Go Module providing robust framework for running complex workload scenarios in isolation, using Go and Docker. For integration, e2e tests, benchmarks and more! πŸ’ͺ

What are the goals?

  • Ability to schedule isolated processes programmatically from a single process on a single machine.
  • Focus on cluster workloads, cloud native services and microservices.
  • Developer scenarios in mind - e.g. preserving scenario readability and integration with the Go test ecosystem.
  • Metric monitoring as the first citizen. Assert on Prometheus metric values during test scenarios or check overall performance characteristics.

Usage Models

There are three main use cases envisioned for this Go module:

  • e2e test use (see example). Use e2e in e2e tests to quickly run complex test scenarios involving many container services. This was the main reason we created this module. You can check usage of it in Cortex and Thanos projects.
  • Standalone use (see example). Use e2e to run setups in interactive mode where you spin up workloads as you want programmatically and poke with it on your own using your browser or other tools. No longer need to deploy full Kubernetes or external machines.
  • Benchmark use. Use e2e in local Go benchmarks when your code depends on external services with ease.

Getting Started

Let's go through an example leveraging the go test flow:

  1. Get the e2e Go module to your go.mod using go get github.com/efficientgo/e2e.

  2. Implement a test. Start by creating an environment. Currently e2e supports Docker environment only. Use a unique name for all of your tests. It's recommended to keep it stable so resources are consistently cleaned.
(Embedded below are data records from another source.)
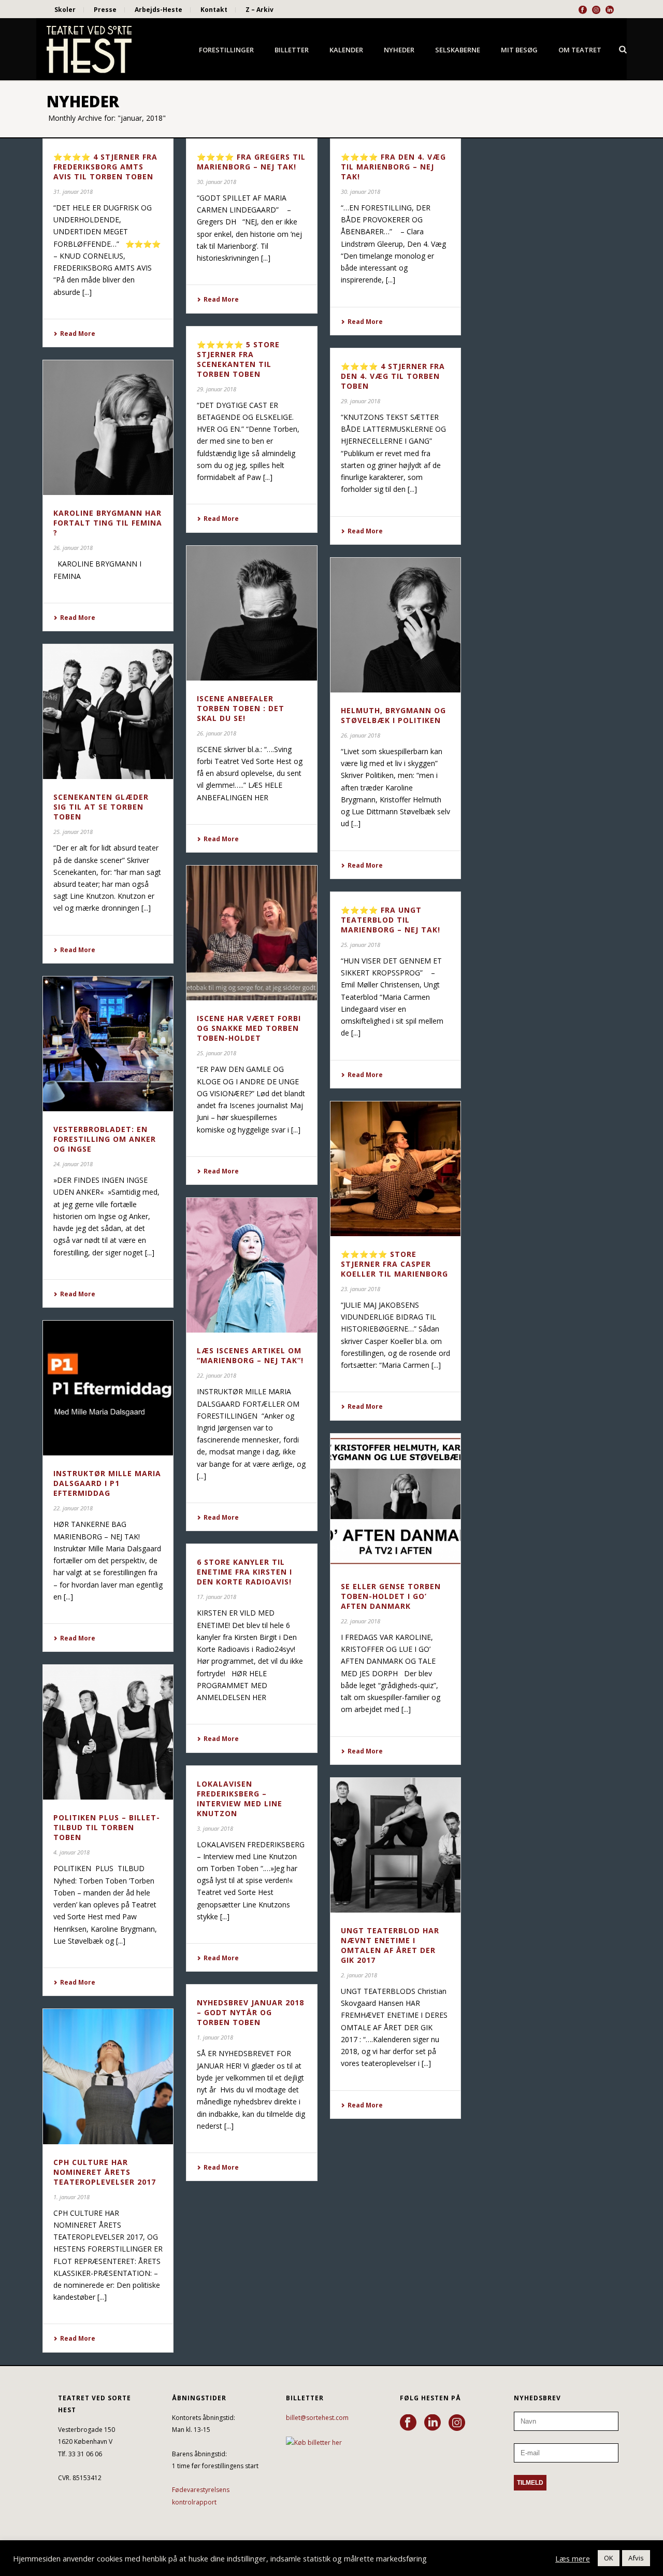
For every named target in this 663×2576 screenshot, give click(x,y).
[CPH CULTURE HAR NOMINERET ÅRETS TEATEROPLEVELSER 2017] (108, 2076)
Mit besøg (519, 49)
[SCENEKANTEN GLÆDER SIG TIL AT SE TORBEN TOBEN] (108, 711)
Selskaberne (457, 49)
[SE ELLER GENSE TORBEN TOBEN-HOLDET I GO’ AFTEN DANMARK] (395, 1501)
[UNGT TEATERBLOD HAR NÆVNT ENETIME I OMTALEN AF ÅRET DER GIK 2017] (395, 1845)
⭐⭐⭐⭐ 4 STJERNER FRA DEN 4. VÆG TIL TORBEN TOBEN (393, 376)
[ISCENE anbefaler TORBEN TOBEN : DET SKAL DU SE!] (251, 613)
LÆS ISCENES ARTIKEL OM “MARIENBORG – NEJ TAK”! (250, 1355)
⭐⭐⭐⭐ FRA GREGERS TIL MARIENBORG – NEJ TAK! (251, 162)
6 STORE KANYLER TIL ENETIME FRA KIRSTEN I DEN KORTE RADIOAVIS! (244, 1572)
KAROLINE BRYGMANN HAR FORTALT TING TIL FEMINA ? (107, 522)
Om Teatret (579, 49)
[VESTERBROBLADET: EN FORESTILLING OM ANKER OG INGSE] (108, 1043)
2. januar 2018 (359, 1975)
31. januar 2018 (73, 191)
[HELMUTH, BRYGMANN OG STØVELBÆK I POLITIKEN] (395, 625)
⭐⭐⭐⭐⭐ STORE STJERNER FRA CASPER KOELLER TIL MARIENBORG (394, 1264)
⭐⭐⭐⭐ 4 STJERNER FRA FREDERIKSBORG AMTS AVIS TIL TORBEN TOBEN (105, 166)
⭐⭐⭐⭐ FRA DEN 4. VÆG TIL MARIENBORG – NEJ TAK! (393, 166)
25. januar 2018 (73, 832)
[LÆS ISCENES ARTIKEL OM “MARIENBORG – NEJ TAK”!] (251, 1265)
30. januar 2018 (216, 182)
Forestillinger (226, 49)
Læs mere (572, 2558)
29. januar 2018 (216, 389)
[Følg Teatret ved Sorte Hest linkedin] (432, 2423)
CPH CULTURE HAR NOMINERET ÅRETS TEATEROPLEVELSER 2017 (104, 2172)
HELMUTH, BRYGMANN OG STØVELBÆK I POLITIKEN (393, 715)
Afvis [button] (636, 2558)
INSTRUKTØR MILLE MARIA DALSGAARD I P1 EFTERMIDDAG (107, 1483)
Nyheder (399, 49)
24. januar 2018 (73, 1164)
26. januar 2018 (73, 547)
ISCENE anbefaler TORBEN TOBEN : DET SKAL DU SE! (240, 708)
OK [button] (608, 2558)
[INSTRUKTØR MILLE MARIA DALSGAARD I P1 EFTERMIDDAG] (108, 1388)
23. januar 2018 (360, 1289)
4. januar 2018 (71, 1852)
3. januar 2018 (215, 1828)
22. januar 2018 (216, 1375)
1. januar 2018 (215, 2037)
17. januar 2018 (216, 1597)
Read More (77, 333)
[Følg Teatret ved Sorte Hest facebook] (408, 2423)
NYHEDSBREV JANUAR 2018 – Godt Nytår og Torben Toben (250, 2012)
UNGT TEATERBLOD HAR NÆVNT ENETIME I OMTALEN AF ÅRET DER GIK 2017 (390, 1945)
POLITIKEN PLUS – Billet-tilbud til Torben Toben (106, 1827)
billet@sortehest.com (317, 2417)
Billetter (292, 49)
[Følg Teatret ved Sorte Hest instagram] (457, 2423)
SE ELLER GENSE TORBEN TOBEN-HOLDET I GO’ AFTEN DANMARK (391, 1596)
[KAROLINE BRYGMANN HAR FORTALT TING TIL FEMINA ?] (108, 427)
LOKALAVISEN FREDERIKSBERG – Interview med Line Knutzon (239, 1798)
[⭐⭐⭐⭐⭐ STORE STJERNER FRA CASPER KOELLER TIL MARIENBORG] (395, 1168)
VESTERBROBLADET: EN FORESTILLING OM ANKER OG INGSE (104, 1139)
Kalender (346, 49)
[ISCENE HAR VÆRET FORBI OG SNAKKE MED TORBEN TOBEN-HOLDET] (251, 933)
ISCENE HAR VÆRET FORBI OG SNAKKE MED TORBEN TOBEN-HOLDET (249, 1028)
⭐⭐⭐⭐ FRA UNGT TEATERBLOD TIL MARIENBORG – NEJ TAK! (390, 920)
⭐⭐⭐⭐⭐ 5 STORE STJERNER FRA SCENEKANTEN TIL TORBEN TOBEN (238, 359)
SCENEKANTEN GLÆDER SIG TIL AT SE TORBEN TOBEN (101, 807)
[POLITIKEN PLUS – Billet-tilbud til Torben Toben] (108, 1732)
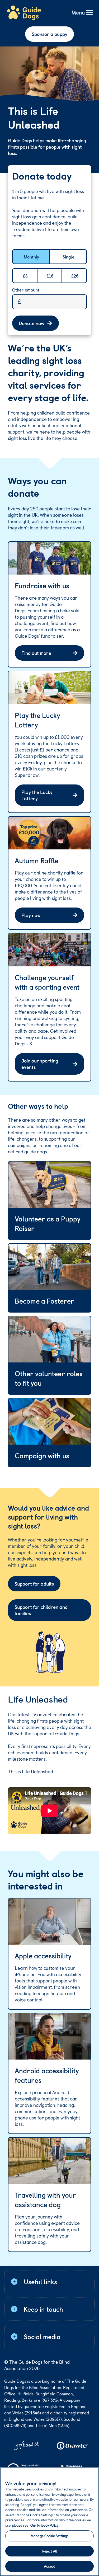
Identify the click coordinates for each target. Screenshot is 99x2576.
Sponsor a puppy (49, 33)
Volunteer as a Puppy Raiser (48, 1223)
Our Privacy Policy (44, 2525)
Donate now (31, 323)
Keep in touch (43, 2309)
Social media (42, 2336)
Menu (78, 13)
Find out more (36, 652)
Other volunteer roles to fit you (49, 1378)
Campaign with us (42, 1455)
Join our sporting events (39, 1063)
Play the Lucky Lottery (37, 795)
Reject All (49, 2551)
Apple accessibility (43, 1956)
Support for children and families (41, 1610)
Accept (49, 2566)
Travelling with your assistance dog (45, 2199)
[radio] (23, 256)
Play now (31, 915)
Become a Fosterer (44, 1301)
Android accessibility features (47, 2075)
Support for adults (34, 1583)
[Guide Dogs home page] (24, 13)
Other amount (25, 290)
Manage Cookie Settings (49, 2535)
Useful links (40, 2281)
    	// Start isolated environment with given ref.
    	e, err := e2e.New()
    	testutil.Ok(t, err)
    	// Make sure resources (e.g docker containers, network, dir) are cleaned.
    	t.Cleanup(e.Close)
  3. Implement the workload by creating e2e.Runnable. Or you can use existing runnables in the e2edb package. For example implementing a function that schedules Jaeger with our desired configuration could look like this:

    	j := e.Runnable("tracing").
    		WithPorts(
    			map[string]int{
    				"http.front":    16686,
    				"jaeger.thrift": 14268,
    			}).
    		Init(e2e.StartOptions{Image: "jaegertracing/all-in-one:1.25"})
  4. Use e2emon.AsInstrumented if you want to be able to query your service for metrics, which is a great way to assess it's internal state in tests! For example see following Etcd definition:

    	return e2emon.AsInstrumented(env.Runnable(name).WithPorts(map[string]int{AccessPortName: 2379, "metrics": 9000}).Init(
    		e2e.StartOptions{
    			Image: o.image,
    			Command: e2e.NewCommand(
    				"/usr/local/bin/etcd",
    				"--listen-client-urls=http://0.0.0.0:2379",
    				"--advertise-client-urls=http://0.0.0.0:2379",
    				"--listen-metrics-urls=http://0.0.0.0:9000",
    				"--log-level=error",
    			),
    			Readiness: e2e.NewHTTPReadinessProbe("metrics", "/health", 200, 204),
    		},
    	), "metrics")
  5. Program your scenario as you want. You can start, wait for their readiness, stop, check their metrics and use their network endpoints from both unit test (Endpoint) as well as within each workload (InternalEndpoint). You can also access workload directory. There is a shared directory across all workloads. Check Dir and InternalDir runnable methods.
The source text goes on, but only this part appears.